With the recent drama about how Avon had the temerity to say that online folks didn't really influence the sales of books much in the long run, I hesitate to say this, but I think I can understand where the Avon folks are coming from.
A few authors have shared with me some publishing stories (dead tree, not electronic) and it seems to me that when it comes to dead tree books - and this is an important qualifier, because ebooks are obviously a different story altogether - that the biggest determinant of what makes a book sell great is the stocking of those books in chain stores like Wal-Mart. As increasingly widespread and vocal as the online community can be, I have authors telling me that online sales are still very small compared to sales in stores. For example, an author told to me that she made about 400-500 online sales, but she sold over 70,000 copies in real life. And out of those, easily half are sold in chain stores. And conversely, good online viral marketing won't help you if for some reason those stores don't stock your books.

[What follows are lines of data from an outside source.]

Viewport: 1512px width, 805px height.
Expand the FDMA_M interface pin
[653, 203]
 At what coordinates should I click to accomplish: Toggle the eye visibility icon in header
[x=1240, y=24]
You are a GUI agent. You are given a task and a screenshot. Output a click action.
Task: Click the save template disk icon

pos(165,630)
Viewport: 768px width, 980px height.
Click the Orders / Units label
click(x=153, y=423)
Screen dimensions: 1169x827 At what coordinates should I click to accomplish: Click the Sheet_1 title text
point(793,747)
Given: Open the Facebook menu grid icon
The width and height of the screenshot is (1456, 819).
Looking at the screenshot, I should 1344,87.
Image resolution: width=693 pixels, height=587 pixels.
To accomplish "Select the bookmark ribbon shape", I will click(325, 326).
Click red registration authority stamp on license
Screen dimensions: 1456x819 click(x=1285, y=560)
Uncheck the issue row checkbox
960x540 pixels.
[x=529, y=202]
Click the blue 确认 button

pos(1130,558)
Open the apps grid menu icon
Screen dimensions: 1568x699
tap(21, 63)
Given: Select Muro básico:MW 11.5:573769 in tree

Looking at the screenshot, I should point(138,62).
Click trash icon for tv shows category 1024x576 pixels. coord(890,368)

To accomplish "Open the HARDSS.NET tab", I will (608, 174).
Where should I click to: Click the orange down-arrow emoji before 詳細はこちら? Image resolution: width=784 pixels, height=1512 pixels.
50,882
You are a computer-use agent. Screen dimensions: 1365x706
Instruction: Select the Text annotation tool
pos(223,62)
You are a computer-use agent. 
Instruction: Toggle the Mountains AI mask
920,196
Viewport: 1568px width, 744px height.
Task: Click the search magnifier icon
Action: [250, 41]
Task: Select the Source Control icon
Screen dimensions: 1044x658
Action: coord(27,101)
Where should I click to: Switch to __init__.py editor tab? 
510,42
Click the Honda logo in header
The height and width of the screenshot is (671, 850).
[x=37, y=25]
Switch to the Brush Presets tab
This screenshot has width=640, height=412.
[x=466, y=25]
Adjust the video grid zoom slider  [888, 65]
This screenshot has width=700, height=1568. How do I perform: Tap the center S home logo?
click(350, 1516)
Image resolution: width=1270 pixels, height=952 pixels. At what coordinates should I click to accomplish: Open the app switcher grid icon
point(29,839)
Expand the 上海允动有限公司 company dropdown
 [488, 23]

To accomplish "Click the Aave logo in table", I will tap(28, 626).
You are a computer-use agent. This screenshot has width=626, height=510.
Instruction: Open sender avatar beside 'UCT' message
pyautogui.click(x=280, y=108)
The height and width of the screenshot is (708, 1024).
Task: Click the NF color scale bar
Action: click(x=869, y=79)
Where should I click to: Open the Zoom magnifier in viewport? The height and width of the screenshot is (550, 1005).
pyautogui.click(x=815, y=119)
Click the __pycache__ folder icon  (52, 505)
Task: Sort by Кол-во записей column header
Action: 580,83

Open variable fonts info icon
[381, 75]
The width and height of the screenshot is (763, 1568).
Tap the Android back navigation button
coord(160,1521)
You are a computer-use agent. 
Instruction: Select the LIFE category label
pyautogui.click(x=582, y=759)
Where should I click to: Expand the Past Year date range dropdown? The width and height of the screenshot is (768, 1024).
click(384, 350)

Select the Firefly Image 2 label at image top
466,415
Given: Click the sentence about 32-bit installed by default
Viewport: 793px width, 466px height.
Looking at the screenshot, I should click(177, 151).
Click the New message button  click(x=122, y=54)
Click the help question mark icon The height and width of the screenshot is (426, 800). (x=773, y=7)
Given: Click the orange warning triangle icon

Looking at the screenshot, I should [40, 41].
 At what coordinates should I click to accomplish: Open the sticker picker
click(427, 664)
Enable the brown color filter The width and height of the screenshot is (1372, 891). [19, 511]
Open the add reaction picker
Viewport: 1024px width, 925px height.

We have no actual (numerical) evidence that reviews and online blog viral marketing helped pushed those sales. We have instead anecdotal evidences about how a number of people claimed to be influenced by this blog to read a certain book, but when you look at the scheme of things, what's an extra 50 copies sold via an upbeat promotion by Beatrice the Blogger compared to 70,000 books sold off-line?
And Avon is no small press where an extra 50 copies sold could be good news for an author whose books have limited distribution. Avon doesn't need that much promotion. They have a brand name, they have a solid hold on the historical market with loyal readers (although I suspect Berkley who is swallowing every other author in the universe is fast catching up, if it hasn't beaten Avon to the punch already). Naturally, it makes sense to me that Avon would concentrate the bulk of its marketing budget on advertisements aimed at getting those dead tree books in the hands of readers who shop at Wal-Mart, Borders, Barnes and Noble, et cetera, as opposed to worrying about whether people are talking about a book online. If they want to, hey, that's nice, but Avon doesn't have to. If I'm a businesswoman and 90% of my sales happen off-line, you bet I will focus the bulk of my advertising efforts off-line.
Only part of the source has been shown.